**Short problem A**. Duplicate the records from the line with "At what coordinates" up to and including the line with "click(1002, 248)". Leave the pictures out of your copy.

**Page text**.
---*---

But again, even if it should be assumed ex gratia, that the contracts sued on gave the vendee a mere option to select and did not require him so to do, yet it must be conceded that after July, 1900, sometime before the defendant repudiated the contract, when he made a selection or specification of cans to be delivered, the contracts become complete. The testimony of the bookkeeper of the defendant is that in July the defendant told the plaintiff that from that time on all he would need would be extra peach hole cans, but that possibly he might use a few of the two-pound extra peach hole and the testimony of the defendant was to the same effect. And further that the plaintiff replied that it was all right and that he should have them. This, we think, was substantially an exercise of the power of selection. In Dambmann Bros. & Co. v. Lorentz & Rittler, 70 Md. 382, the well settled principle is recognized and applied — that an agreement may be so framed as to leave one party an option and thus impose no obligation on the other party until the option is exercised so as to create an obligation.” But when the notice is given and the option exercised a binding obligation is imposed on both parties — on the part of the vendor to sell and deliver and on the part of the vendee to accept and pay the stipulated price. Dambmann Bros. v. Lorentz & Rittler, supra.

---*---

**Short problem B**. Pick up the court opinion on the can-sale contracts after its last sentence and continue it.

**Data to process**.
---*---

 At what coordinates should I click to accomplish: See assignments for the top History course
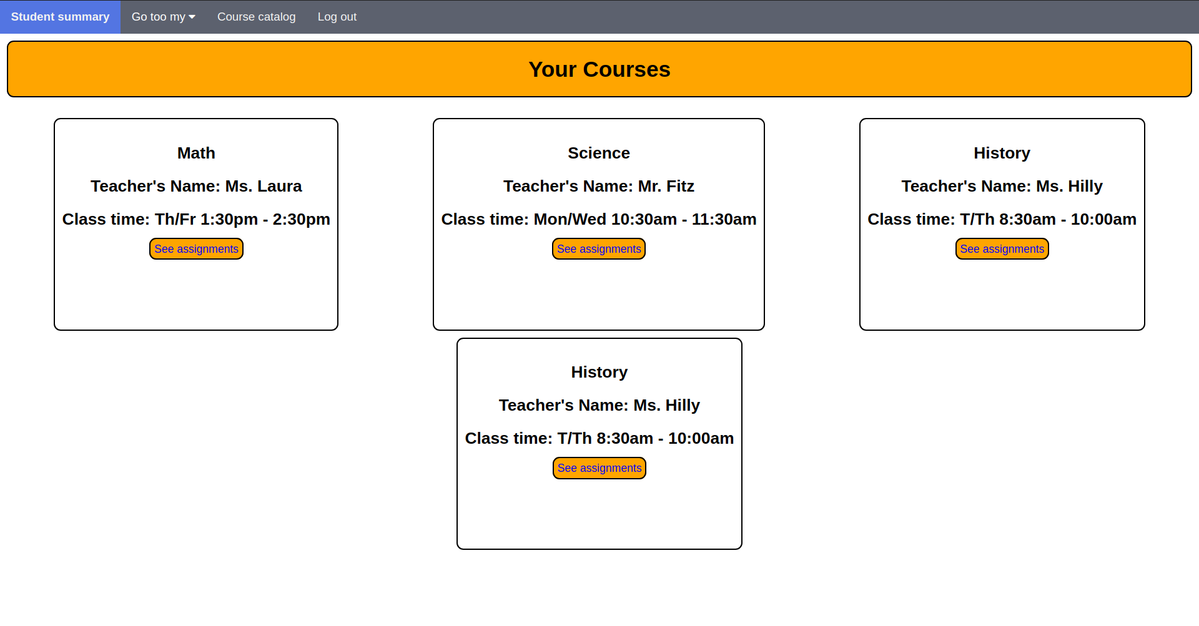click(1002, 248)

---*---

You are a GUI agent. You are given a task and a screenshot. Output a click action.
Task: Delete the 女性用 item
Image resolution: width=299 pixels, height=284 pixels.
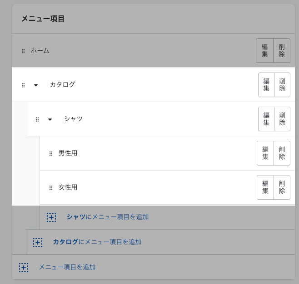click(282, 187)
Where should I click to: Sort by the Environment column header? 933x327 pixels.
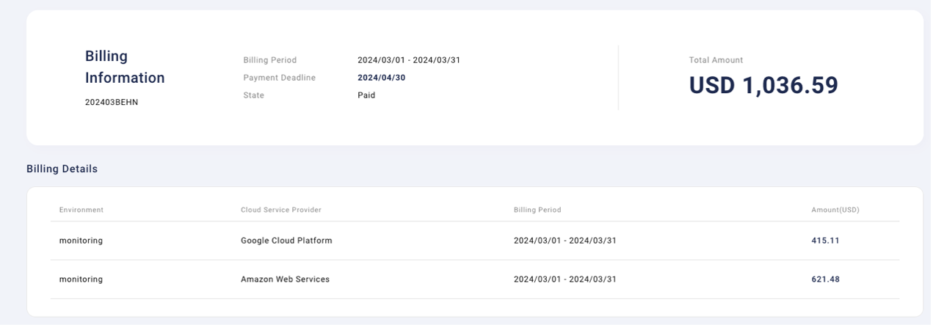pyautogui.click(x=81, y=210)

---*---

**Exercise output A**.
 At what coordinates should I click to accomplish: See assignments for the top History course
click(1002, 248)

**Exercise output B**.
As we have already said the propositions of law contained in the plaintiff’s prayers do not appear to have been passed upon but they were refused on the sole ground that there was no cause of action, the contract sued on not being complete. Nor were they discussed at the hearing nor in the brief of the appellee. We have not examined them critically but all of them, including the third which instructs the jury in regard to the proper measure of damages, appear to announce substantially correct principles of law.

The granting of the defendant’s first prayer and the rejection of plaintffs’ prayers constitute errors by reason of which the judgment must be reversed.

Judgment reversed and new trial awarded.